Compositional analysis of Scottish honeys with antimicrobial activity against antibiotic-resistant bacteria reveals novel antimicrobial components
Lorna Fyfe, Paulina Okoro, Euan Paterson, Shirley Coyle, Gordon J. McDougall
Dietetics, Nutrition and Biological Sciences, Queen Margaret University, Musselburgh, East Lothian, Scotland, EH21 6UU, United Kingdom.
Antibiotic-resistant bacteria are a major health concern and honey may provide an alternative to antibiotic use under certain conditions. The antimicrobial action of six Scottish honeys and Manuka Medihoney® was compared against antibiotic-resistant Acinetobacter calcoaceticus, Staphylococcus aureus, Pseudomonas aeruginosa and Escherichia coli.

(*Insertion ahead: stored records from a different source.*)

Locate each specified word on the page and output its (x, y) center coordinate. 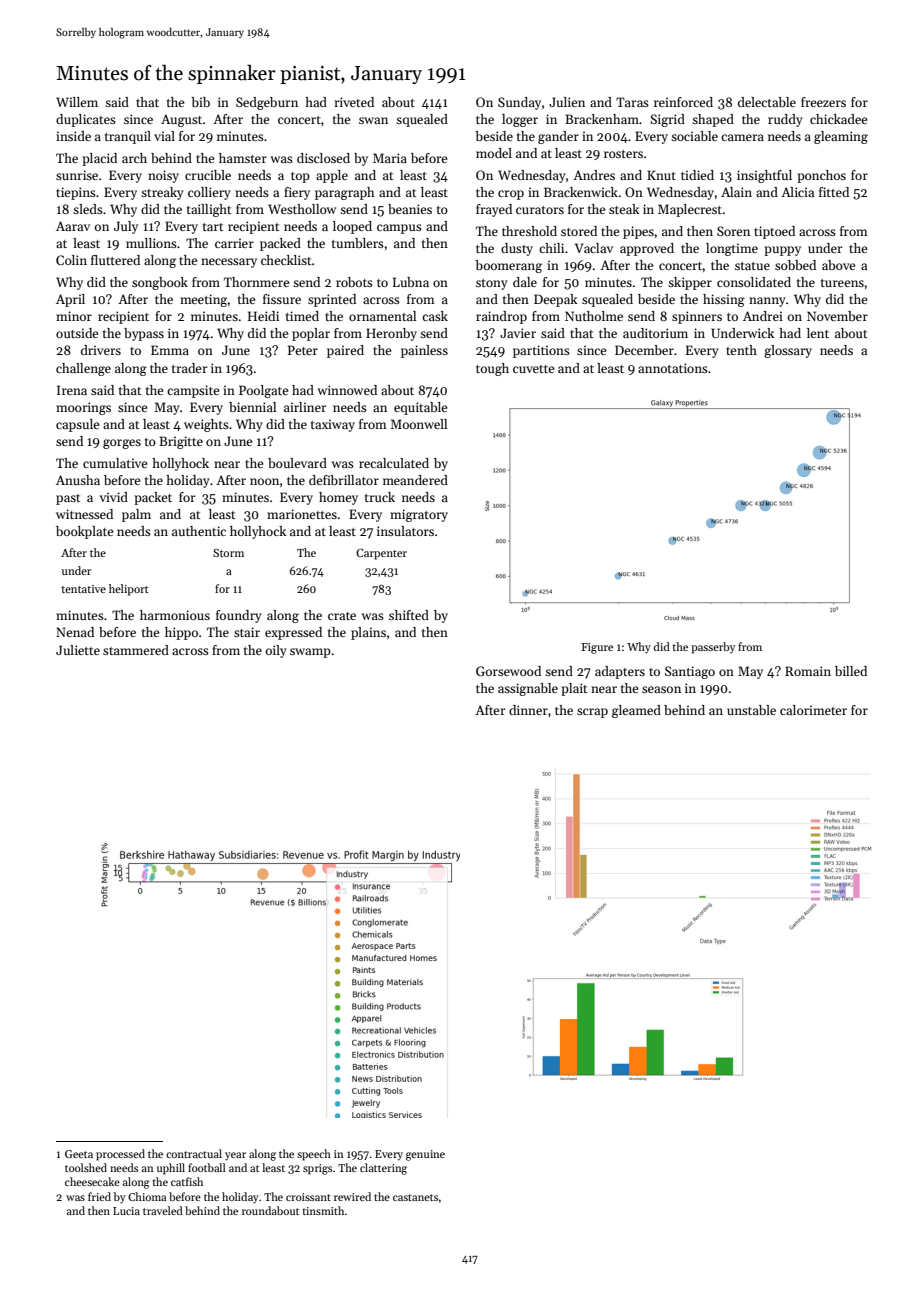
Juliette (78, 650)
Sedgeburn (267, 103)
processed (120, 1155)
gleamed (636, 711)
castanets (415, 1197)
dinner (528, 710)
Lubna (411, 282)
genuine (425, 1155)
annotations (673, 368)
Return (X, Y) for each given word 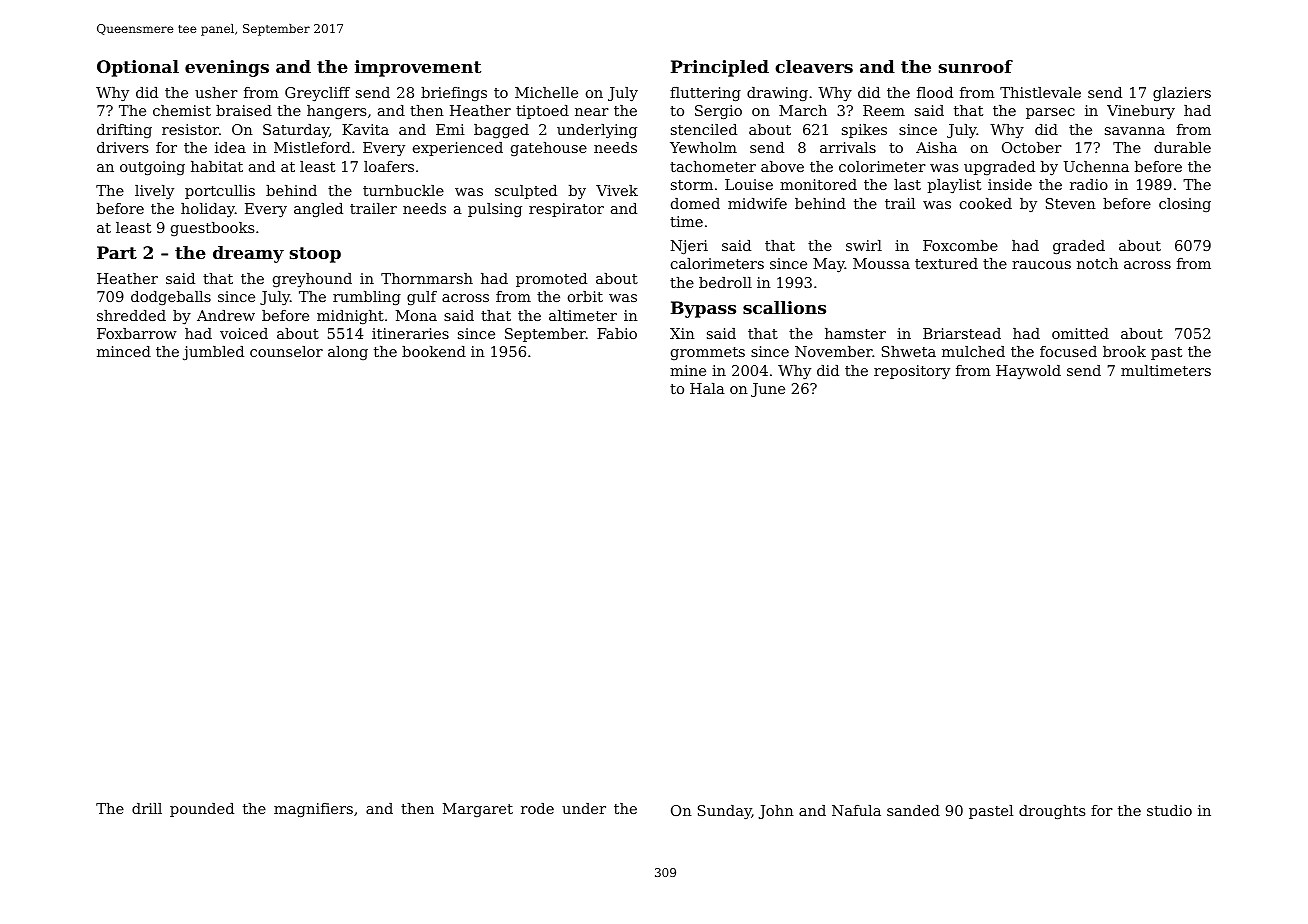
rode (537, 808)
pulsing (495, 210)
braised (244, 110)
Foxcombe (960, 245)
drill (147, 808)
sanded (913, 810)
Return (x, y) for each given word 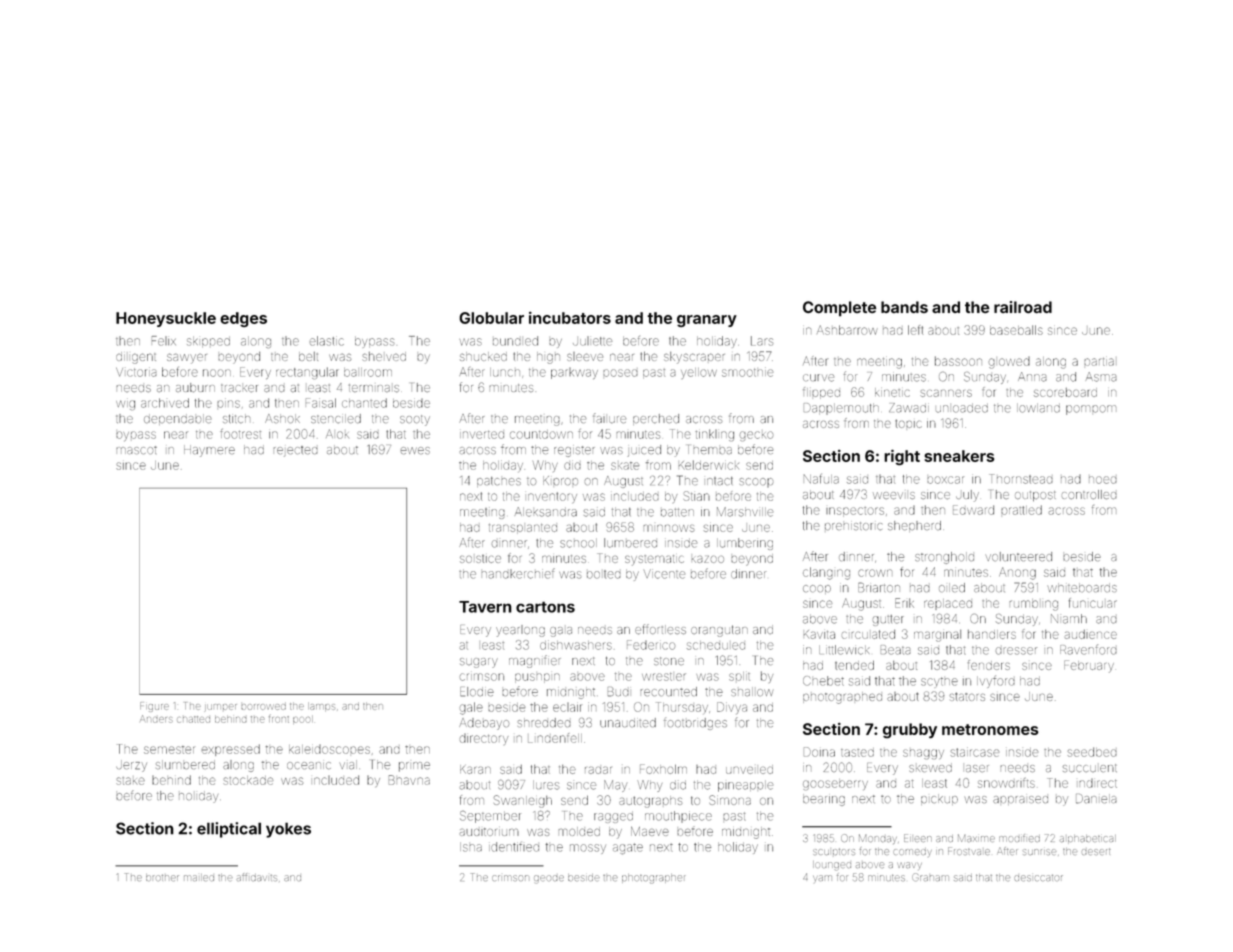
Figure (154, 707)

Certain Scottish honeys, such as Highland and Portobello honey 2011, were comparable in effectiveness to the established antimicrobial Medihoney®, inhibiting growth to <1 compared to 10 log10 CFU/ml in the control. Heather honey was the next most active while Blossom honeys were less active. Bacteria were inhibited by a sugar-matched control, but to a lesser extent, indicating that antimicrobial activity was associated with non-sugar components, such as polyphenols. However, total phenol content or antioxidant capacity did not correlate with antimicrobial activity. Liquid chromatography-mass spectrometric analysis revealed that the composition of polyphenol and non-polyphenol components differed between honeys. In addition, candidate components that could be associated with antimicrobial activity were noted including novel fatty diacid glycoside derivatives not previously identified in honeys.
Keywords: Honeys; Antimicrobial; LC-MS; Polyphenols; Novel compounds.